[REQUIRED WORK]: Beginning with the line that holds "Компания с лицензией ФСБ (70, 2376)" in the data below, give again every line through the one that holds "Найти (283, 24)", exactly as written.

[DATASET EXCERPTS]:
- - - - -

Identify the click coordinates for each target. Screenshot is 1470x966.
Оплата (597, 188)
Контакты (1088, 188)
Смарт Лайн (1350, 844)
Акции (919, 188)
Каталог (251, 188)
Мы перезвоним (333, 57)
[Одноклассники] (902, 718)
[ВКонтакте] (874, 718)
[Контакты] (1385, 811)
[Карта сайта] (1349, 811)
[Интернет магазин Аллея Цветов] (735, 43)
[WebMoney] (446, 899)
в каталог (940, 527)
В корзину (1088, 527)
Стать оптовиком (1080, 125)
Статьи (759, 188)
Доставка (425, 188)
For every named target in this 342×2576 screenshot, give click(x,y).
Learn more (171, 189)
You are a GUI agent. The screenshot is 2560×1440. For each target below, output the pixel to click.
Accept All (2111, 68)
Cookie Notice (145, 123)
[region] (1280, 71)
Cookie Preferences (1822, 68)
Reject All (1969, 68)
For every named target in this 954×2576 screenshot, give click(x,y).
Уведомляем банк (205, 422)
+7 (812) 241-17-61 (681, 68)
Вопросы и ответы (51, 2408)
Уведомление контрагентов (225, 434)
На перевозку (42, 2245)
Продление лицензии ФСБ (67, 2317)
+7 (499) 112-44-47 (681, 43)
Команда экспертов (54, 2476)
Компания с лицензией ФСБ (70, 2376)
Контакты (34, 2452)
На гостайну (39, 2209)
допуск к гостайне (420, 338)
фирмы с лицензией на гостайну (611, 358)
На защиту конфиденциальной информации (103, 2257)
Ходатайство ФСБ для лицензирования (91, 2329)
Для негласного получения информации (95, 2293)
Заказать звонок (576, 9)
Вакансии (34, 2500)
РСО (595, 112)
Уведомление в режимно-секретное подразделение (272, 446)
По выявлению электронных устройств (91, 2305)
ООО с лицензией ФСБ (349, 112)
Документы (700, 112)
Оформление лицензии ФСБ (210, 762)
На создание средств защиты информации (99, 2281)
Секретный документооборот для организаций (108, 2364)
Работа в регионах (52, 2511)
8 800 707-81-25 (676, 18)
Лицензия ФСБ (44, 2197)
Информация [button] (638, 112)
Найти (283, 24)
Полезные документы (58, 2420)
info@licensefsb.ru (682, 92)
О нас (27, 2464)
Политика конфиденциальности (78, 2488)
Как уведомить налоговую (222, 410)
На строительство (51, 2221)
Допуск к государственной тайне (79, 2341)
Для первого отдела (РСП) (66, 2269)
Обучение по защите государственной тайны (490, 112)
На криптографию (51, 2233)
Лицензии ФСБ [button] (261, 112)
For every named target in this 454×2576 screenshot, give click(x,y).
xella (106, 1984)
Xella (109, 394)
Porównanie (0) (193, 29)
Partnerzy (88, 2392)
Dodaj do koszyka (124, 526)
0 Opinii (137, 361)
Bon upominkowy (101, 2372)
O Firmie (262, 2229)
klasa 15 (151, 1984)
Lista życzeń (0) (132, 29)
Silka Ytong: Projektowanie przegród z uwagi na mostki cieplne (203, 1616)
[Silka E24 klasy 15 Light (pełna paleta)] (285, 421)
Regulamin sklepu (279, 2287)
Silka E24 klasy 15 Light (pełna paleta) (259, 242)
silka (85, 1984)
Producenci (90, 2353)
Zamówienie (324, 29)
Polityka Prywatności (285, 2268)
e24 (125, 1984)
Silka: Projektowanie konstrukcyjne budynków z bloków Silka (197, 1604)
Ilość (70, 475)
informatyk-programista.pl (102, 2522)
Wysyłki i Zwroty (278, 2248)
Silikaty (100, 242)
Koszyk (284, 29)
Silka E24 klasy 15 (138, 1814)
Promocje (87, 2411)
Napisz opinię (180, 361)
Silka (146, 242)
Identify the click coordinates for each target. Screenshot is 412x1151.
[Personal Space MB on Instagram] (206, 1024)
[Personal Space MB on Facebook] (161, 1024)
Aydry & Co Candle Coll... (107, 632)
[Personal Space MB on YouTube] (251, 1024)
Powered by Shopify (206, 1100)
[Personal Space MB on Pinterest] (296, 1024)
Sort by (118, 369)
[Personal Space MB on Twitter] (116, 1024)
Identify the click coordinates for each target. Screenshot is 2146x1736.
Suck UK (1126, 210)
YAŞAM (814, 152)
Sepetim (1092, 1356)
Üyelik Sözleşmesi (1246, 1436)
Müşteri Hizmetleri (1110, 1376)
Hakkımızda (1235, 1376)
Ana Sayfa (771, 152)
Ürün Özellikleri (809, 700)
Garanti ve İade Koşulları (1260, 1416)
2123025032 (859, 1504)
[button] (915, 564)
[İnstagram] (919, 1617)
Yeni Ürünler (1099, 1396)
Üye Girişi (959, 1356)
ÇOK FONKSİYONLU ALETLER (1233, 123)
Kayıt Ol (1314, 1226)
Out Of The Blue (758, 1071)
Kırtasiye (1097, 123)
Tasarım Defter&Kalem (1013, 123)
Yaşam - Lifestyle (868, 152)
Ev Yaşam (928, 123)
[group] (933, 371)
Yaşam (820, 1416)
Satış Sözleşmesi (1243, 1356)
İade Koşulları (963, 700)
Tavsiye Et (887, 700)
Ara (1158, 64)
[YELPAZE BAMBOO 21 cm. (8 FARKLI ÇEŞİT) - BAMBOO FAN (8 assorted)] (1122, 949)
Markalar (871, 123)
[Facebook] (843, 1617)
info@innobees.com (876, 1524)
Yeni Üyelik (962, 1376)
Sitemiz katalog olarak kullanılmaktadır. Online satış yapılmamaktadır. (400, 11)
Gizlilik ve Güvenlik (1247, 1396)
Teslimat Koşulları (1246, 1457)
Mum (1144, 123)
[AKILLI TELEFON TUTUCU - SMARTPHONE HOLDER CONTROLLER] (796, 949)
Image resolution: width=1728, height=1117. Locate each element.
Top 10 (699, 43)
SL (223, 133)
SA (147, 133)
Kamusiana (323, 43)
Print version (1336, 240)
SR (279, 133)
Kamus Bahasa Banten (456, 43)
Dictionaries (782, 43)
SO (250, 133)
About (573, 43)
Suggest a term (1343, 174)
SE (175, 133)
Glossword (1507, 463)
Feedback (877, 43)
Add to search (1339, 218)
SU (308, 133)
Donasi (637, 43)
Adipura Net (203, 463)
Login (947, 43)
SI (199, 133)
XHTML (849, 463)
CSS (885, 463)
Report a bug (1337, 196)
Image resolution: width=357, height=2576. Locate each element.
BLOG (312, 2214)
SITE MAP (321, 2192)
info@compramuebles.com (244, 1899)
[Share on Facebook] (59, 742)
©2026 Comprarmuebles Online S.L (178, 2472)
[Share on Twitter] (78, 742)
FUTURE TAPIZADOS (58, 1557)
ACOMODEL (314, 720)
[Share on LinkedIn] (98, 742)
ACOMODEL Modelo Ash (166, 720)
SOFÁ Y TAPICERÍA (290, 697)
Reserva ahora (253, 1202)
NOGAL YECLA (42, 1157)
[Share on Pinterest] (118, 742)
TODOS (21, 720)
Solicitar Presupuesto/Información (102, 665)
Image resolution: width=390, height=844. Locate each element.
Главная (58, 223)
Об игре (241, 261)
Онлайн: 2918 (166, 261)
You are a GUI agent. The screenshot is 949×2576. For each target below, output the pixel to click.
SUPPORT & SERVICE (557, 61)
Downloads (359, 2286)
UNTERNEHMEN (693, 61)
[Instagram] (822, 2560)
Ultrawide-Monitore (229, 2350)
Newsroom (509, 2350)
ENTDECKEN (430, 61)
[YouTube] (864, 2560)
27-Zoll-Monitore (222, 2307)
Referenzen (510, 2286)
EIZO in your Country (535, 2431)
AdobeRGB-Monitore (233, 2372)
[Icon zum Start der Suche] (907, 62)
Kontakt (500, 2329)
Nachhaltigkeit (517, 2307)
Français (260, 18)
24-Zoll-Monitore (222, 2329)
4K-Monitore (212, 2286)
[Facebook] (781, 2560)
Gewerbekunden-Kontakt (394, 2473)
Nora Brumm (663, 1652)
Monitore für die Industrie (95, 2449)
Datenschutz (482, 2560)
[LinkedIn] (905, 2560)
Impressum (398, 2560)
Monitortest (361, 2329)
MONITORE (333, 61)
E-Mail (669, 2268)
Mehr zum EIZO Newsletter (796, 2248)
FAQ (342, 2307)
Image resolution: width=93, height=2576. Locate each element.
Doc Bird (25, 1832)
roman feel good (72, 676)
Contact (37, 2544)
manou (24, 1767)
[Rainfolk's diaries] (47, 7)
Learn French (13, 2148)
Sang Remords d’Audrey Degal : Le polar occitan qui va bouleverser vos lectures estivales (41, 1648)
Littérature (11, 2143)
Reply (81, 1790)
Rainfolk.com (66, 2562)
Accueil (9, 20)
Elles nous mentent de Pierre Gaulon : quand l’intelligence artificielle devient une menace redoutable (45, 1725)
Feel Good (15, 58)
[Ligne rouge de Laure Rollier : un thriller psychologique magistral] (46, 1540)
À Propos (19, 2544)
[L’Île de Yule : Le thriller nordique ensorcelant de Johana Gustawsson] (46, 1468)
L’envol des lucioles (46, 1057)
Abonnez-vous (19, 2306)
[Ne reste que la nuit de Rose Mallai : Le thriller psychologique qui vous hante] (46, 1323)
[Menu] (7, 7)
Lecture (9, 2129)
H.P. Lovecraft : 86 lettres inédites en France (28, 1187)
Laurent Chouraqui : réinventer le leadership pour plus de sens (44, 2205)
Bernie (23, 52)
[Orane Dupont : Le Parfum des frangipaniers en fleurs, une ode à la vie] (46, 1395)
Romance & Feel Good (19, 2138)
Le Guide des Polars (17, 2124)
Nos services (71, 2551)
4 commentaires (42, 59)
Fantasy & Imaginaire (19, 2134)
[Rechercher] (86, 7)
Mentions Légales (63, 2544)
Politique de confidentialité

- - - - -

[YOUR SOLUTION]:
Компания с лицензией ФСБ (70, 2376)
Контакты (34, 2452)
На гостайну (39, 2209)
допуск к гостайне (420, 338)
фирмы с лицензией на гостайну (611, 358)
На защиту конфиденциальной информации (103, 2257)
Ходатайство ФСБ для лицензирования (91, 2329)
Для негласного получения информации (95, 2293)
Заказать звонок (576, 9)
Вакансии (34, 2500)
РСО (595, 112)
Уведомление в режимно-секретное подразделение (272, 446)
По выявлению электронных устройств (91, 2305)
ООО с лицензией ФСБ (349, 112)
Документы (700, 112)
Оформление лицензии ФСБ (210, 762)
На создание средств защиты информации (99, 2281)
Секретный документооборот для организаций (108, 2364)
Работа в регионах (52, 2511)
8 800 707-81-25 (676, 18)
Лицензия ФСБ (44, 2197)
Информация [button] (638, 112)
Найти (283, 24)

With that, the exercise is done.